> _Text shown_:
-- Start --
Rick Warren Interviews Obama, McCain
Pastor Rick Warren interviewed Presidential candidates Barack Obama and John McCain at the Saddleback Church Saturday night as part of the two hour forum on faith. Due to time constraints, or possibly an oversight, my interview was not broadcast.
Certainly this is unfair to the potential voters of my own run for the Presidency.
Rick Warren asked President Obama the questions and it sounded something like: Blah, blah, blah. The answer to that question is above my pay grade. Blah, blah. Can someone please help me get this bucket off of my head.
McCain’s responses to the questions were something like: Long ago and far away in a place called VietNam, I was a prisoner, so if you don’t stop asking me these stupid questions, I’m going to rip off your head and sh*t down your neck.
In order to allow my political humor followers and Humor-Blogs.com readers to better understand my position on the issues, I have responded to each of the questions posed by Rick Warren to Senators Obama and McCain. Moderator Rick Warren was nearly as painfully long-winded in asking his questions as Obama and McCain were in answering them, so in the interest of brevity, most questions have been summarized.
Leadership – Who are the three wisest people you know that you would rely on in an administration?
-- End --
> _Item coordinate data_:
-- Start --
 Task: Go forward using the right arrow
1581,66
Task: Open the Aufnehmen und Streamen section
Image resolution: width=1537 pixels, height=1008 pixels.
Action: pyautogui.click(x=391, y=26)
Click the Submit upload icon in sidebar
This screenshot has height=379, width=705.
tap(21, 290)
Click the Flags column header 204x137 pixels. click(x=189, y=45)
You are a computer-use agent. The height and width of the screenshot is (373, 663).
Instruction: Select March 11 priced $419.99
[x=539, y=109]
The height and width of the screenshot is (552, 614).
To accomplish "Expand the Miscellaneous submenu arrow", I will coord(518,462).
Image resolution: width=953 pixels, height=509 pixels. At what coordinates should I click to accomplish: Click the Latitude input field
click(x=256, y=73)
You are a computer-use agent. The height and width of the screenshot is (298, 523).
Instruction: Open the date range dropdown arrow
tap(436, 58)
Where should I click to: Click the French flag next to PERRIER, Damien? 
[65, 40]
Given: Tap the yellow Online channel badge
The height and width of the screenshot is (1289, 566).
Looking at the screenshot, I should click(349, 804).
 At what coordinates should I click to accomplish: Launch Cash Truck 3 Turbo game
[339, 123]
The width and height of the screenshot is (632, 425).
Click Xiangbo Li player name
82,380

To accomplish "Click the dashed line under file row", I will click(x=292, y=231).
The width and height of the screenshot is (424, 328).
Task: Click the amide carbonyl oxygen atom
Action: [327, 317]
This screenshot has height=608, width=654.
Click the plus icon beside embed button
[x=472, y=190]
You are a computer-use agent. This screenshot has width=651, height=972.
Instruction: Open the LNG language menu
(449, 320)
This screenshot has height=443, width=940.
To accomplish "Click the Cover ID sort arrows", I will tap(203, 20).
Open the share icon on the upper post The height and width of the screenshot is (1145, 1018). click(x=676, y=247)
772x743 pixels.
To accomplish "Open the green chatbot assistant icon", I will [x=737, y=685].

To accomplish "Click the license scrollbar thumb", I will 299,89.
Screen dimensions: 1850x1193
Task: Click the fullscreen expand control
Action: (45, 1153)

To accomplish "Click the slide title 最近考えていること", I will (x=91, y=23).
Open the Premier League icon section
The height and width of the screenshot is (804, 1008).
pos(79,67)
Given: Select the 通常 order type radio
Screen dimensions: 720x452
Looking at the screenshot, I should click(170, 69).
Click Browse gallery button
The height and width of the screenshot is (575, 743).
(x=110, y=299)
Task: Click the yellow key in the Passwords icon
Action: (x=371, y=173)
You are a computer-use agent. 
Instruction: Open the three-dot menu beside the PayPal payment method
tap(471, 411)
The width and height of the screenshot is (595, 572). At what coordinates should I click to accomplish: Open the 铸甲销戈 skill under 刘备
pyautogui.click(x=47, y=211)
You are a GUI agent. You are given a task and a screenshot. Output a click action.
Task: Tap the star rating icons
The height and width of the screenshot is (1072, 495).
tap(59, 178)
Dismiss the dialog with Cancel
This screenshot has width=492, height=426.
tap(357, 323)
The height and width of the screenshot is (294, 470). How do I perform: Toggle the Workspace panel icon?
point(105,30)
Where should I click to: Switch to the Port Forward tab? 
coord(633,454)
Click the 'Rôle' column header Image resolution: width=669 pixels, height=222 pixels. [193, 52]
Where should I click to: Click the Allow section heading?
-- End --
Return, word for word, everything from "Certainly this is" down to "of my head." in the humor piece about the Saddleback forum above.

> _Written answer_:
Certainly this is unfair to the potential voters of my own run for the Presidency.
Rick Warren asked President Obama the questions and it sounded something like: Blah, blah, blah. The answer to that question is above my pay grade. Blah, blah. Can someone please help me get this bucket off of my head.